Extracted records:
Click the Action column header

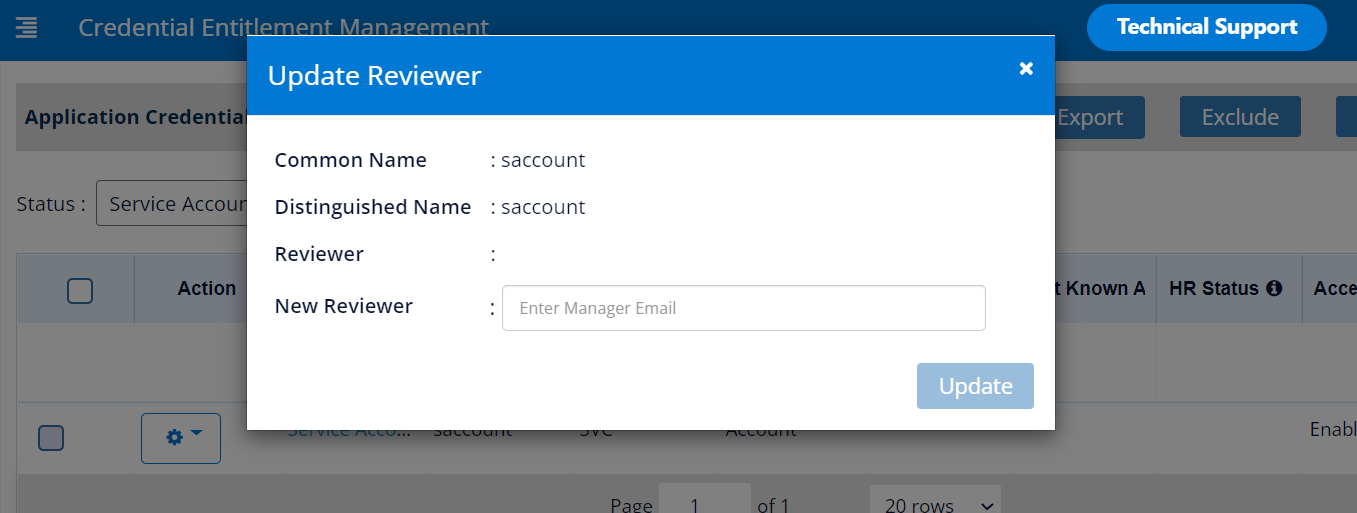point(206,288)
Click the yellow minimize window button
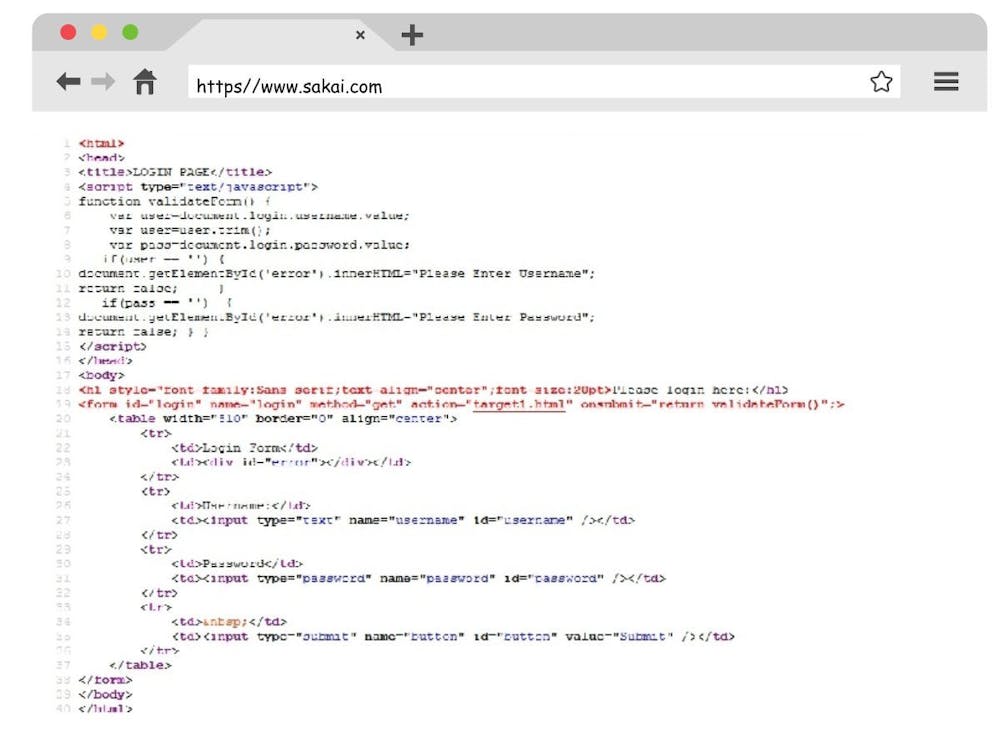Image resolution: width=1000 pixels, height=750 pixels. coord(99,32)
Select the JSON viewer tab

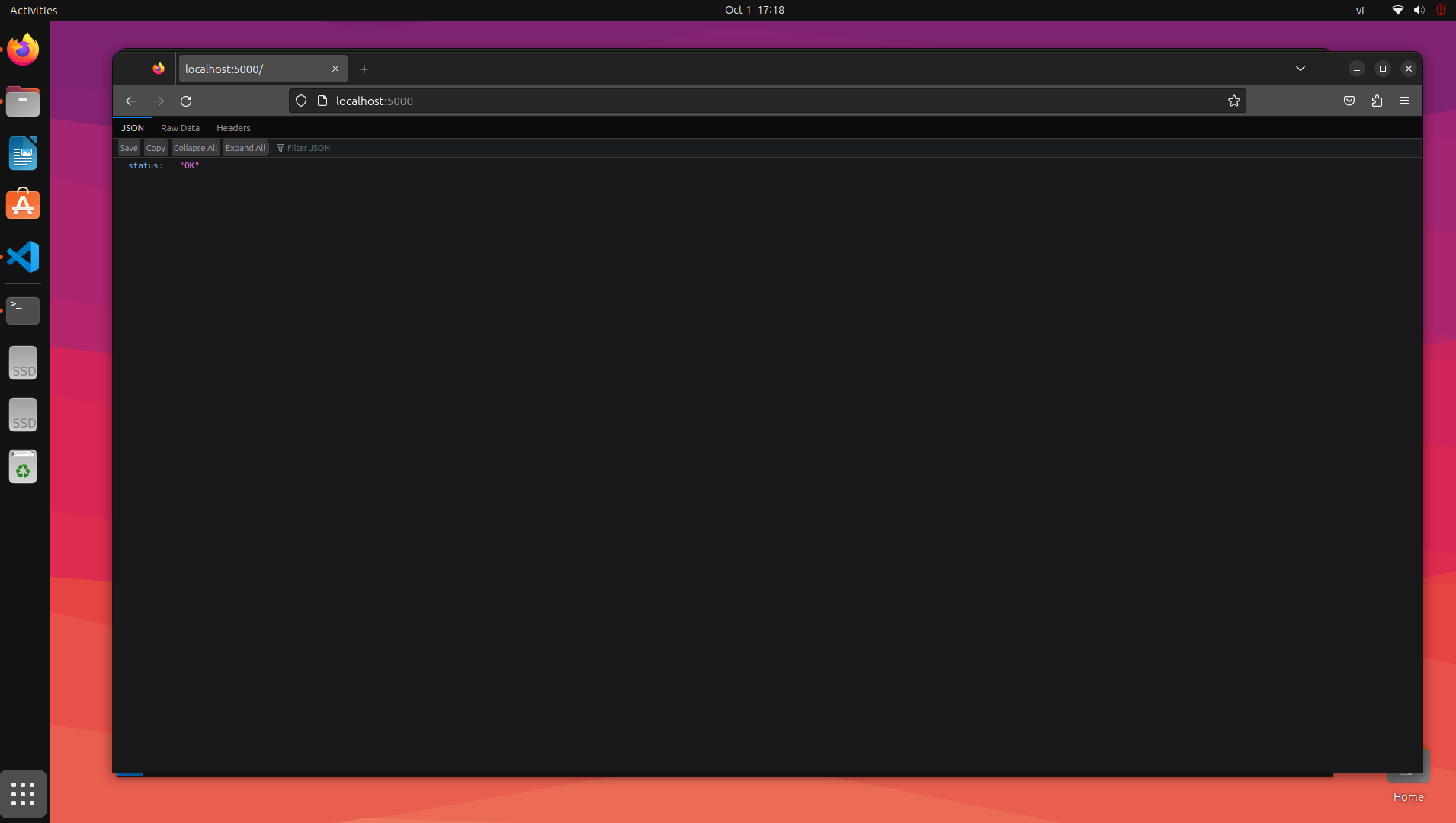pos(133,128)
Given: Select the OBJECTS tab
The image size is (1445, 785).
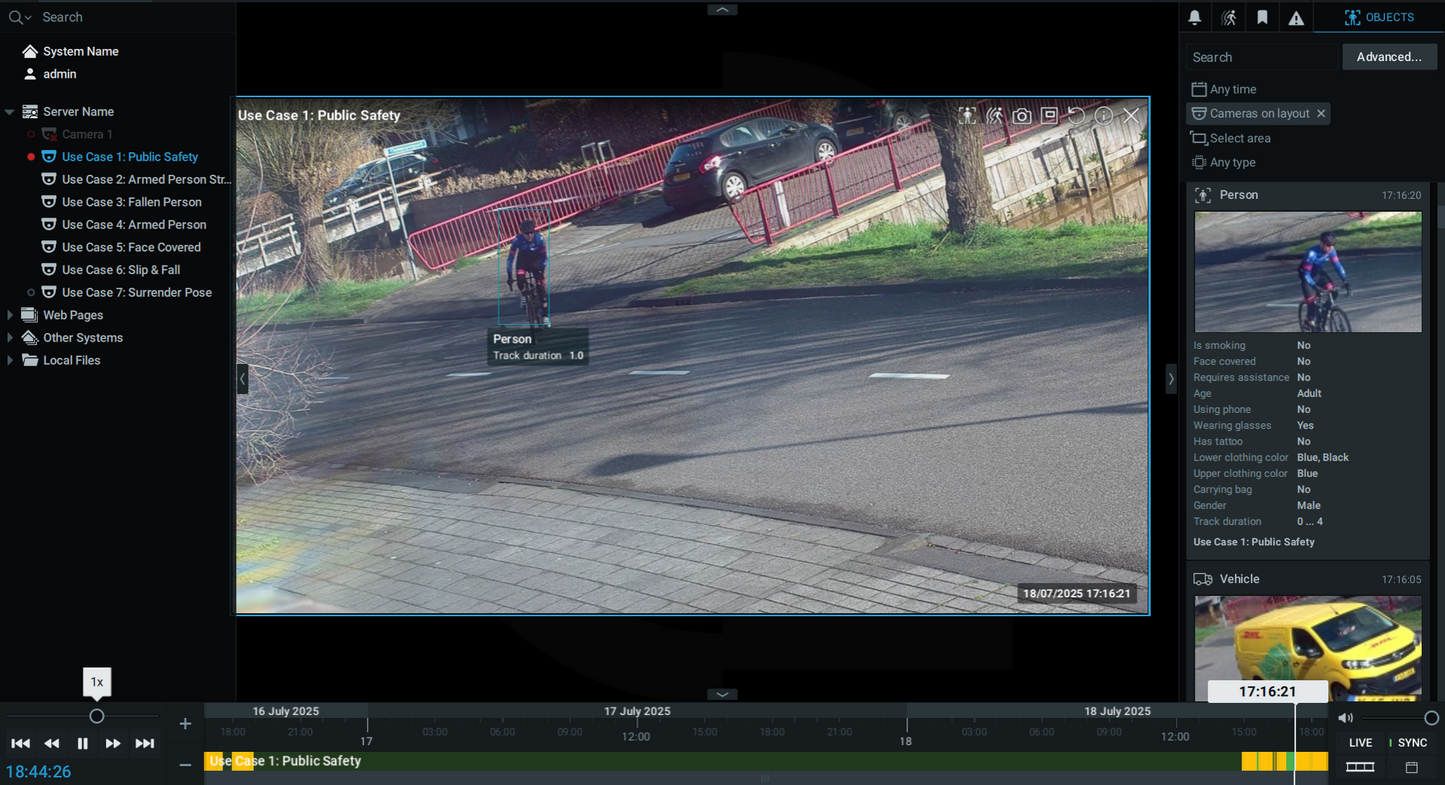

> _Exercise prompt_
Retype, word for word, the line containing "Select the JSON viewer tab" and each line after it through the end of the data, leaving any picture out.

> _Task result_
Select the JSON viewer tab

pos(133,128)
Given: Select the OBJECTS tab
The image size is (1445, 785).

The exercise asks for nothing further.